Monday, October 17, 2011

Walking the Thin Line

Again and again, I find myself being pushed to the brink. The line that divides hazily between sanity and insanity.
I write on Facebook all that I feel; FB - a place where I could have millions of people see my life and know my feelings. But I keep it away from public view by setting my privacy settings to "Only ME".
There is such a great need to speak, to express and to share, and yet I cannot. For sometimes, ridicule is a greater threat than anything else. Who wants to add insult to his injury?

How scary it is to love!
How frightening, therefore, to love a woman, who can change her mind without a thought!
How badly you want to believe in her! How badly you want her to mean what she is saying!
But then, just when you are pouring out the deepest thing in your heart, she will look at a passing store and cry out, Oh there's a sale!

Or she will suddenly declare how hungry she is!

Or else you will be speaking and sharing your heart, and when you are done she will say, hmmmm?

And you know she was not even listening!

It feels very foolish. You can just see yourself, and how ridiculous you look, sitting there with your heart spread out at her feet and her gazing at the neon lights!

[JOB 1] In the listing, rewrite everything from the line containing "Kompatible Produkte (116, 1822)" down to the line containing "Beschattung (475, 1871)", substituting "Beleuchtung" for "Licht" and keeping everything else the same.
The listing that comes next has no connection to the blog post.

[GIVEN DATA]
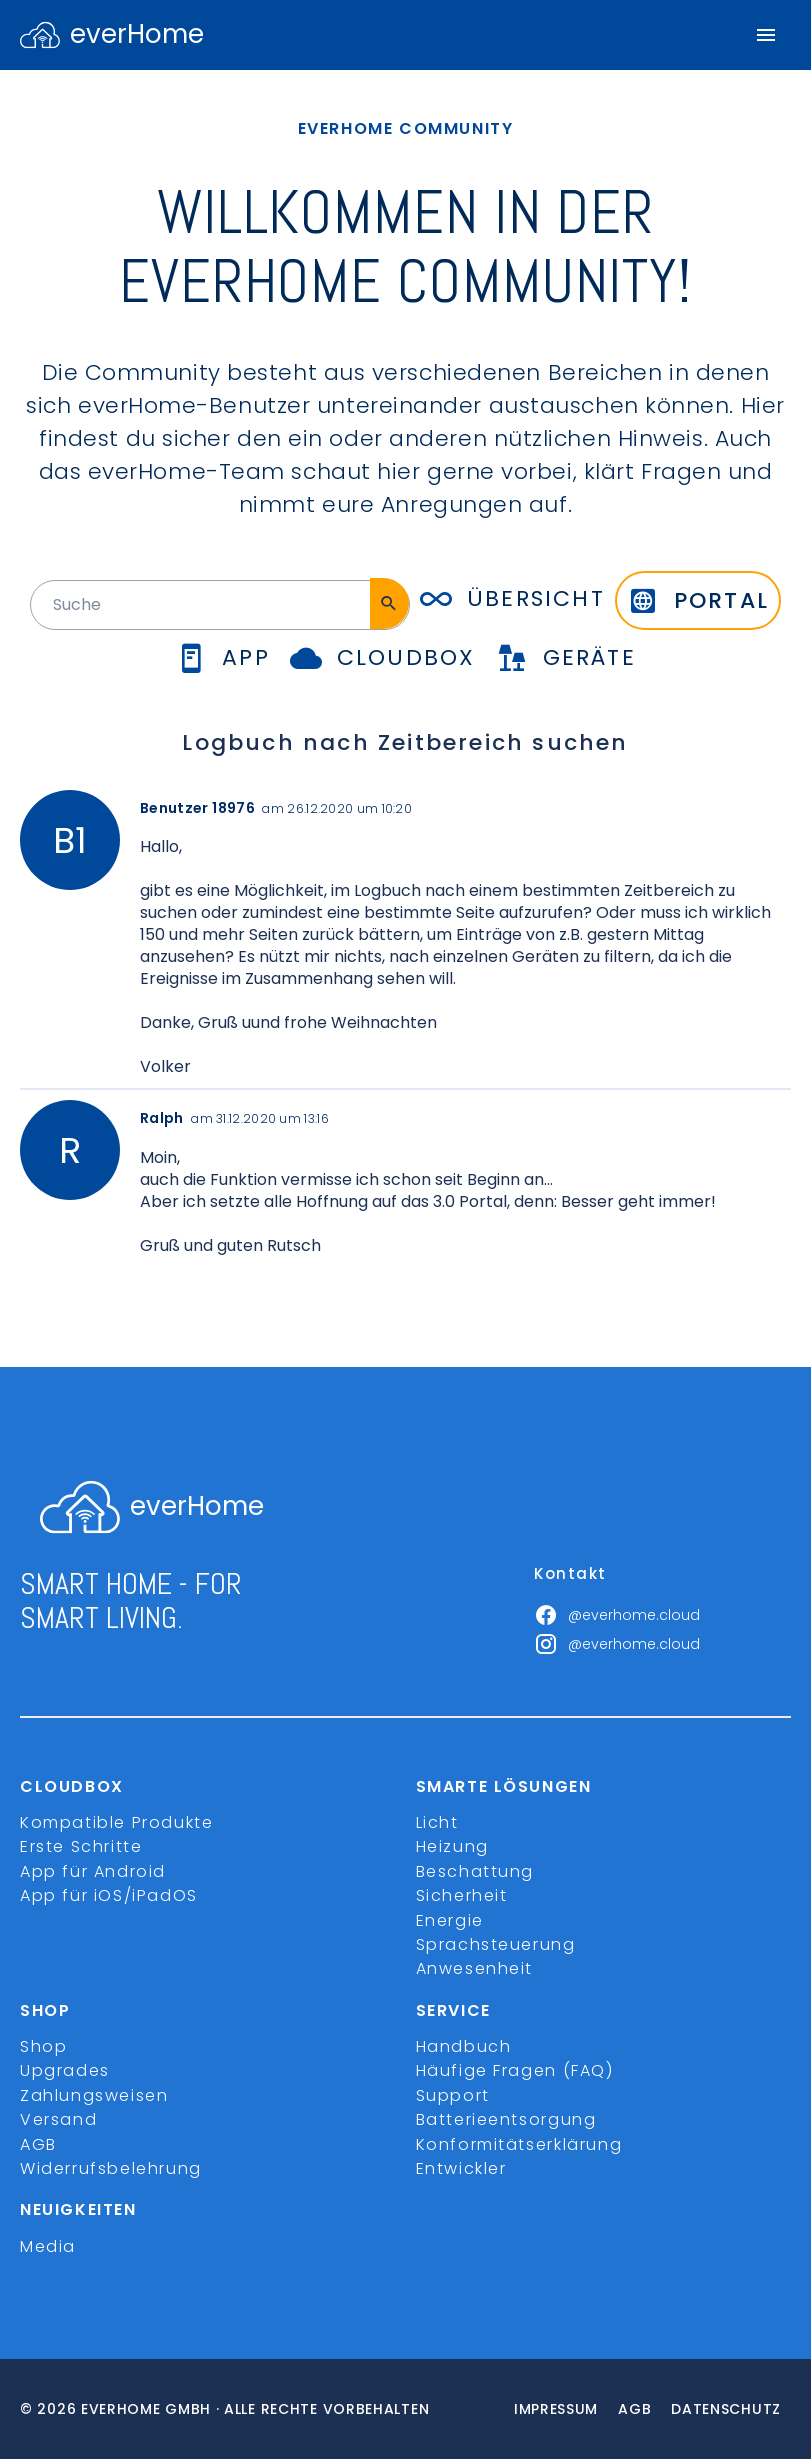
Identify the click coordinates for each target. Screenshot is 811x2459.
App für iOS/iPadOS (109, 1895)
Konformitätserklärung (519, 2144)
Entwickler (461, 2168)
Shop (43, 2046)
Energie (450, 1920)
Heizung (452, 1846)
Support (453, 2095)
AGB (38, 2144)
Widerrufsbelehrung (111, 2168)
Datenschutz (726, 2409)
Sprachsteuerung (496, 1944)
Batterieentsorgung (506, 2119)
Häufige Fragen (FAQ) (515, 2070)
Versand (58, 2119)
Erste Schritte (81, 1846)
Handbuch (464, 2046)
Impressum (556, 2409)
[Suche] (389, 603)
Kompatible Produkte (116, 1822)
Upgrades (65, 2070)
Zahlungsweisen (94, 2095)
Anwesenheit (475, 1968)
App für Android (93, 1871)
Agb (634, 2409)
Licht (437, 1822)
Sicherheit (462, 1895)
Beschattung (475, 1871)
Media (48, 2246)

==

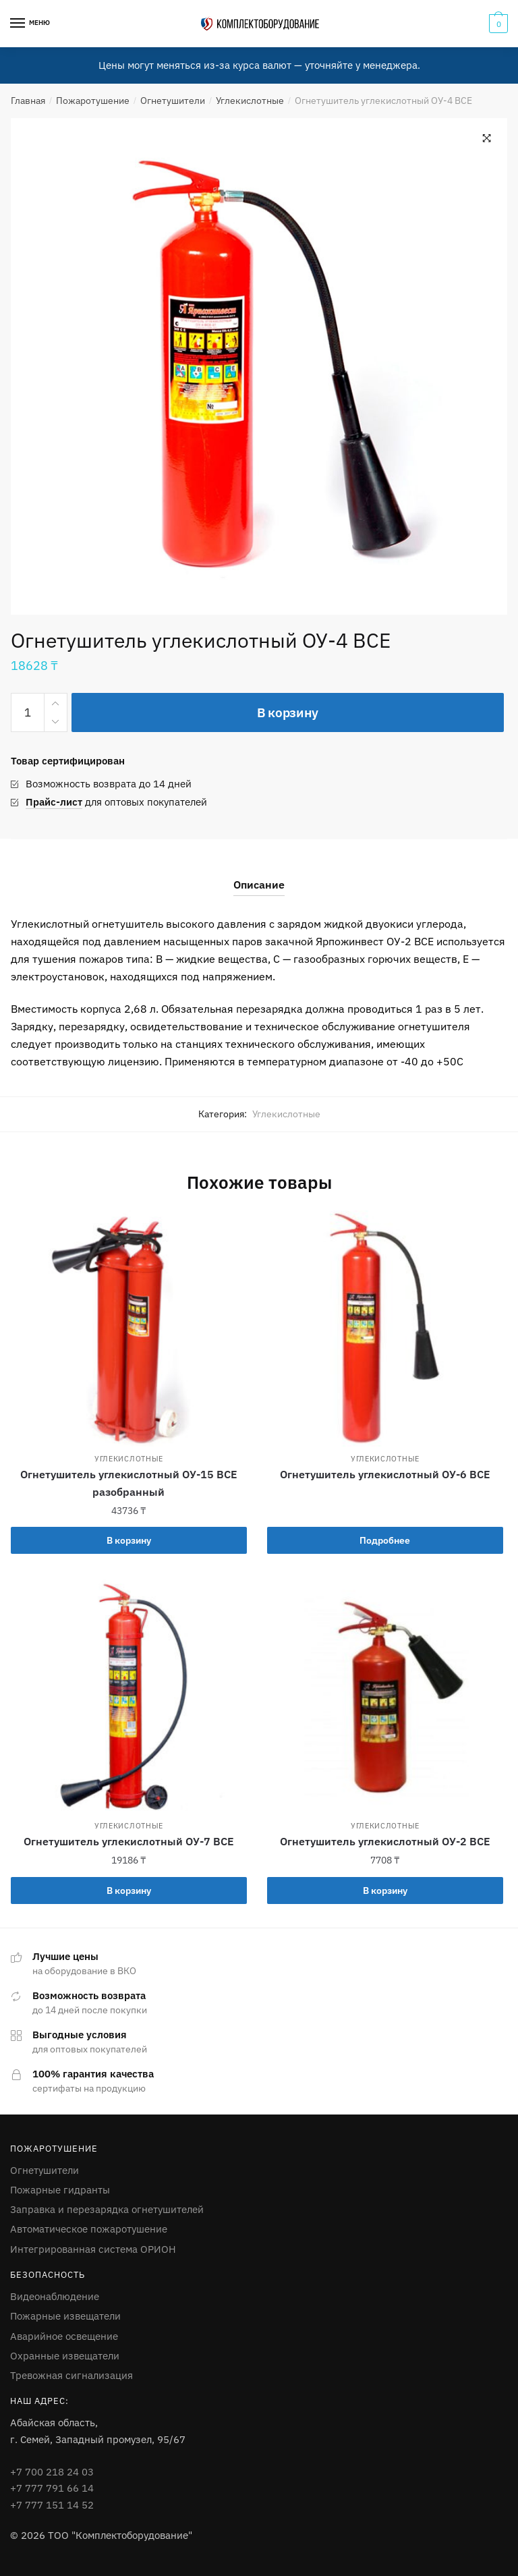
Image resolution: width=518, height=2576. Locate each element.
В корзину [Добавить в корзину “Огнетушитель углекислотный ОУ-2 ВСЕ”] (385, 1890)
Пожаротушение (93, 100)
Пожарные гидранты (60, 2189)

[JOB 2] List every sentence in the blog post that begins with the word "How".

[CORRECT ANSWER 1]
Kompatible Produkte (116, 1822)
Upgrades (65, 2070)
Zahlungsweisen (94, 2095)
Anwesenheit (475, 1968)
App für Android (93, 1871)
Agb (634, 2409)
Beleuchtung (437, 1822)
Sicherheit (462, 1895)
Beschattung (475, 1871)

[CORRECT ANSWER 2]
- How scary it is to love!
- How frightening, therefore, to love a woman, who can change her mind without a thought!
- How badly you want to believe in her!
- How badly you want her to mean what she is saying!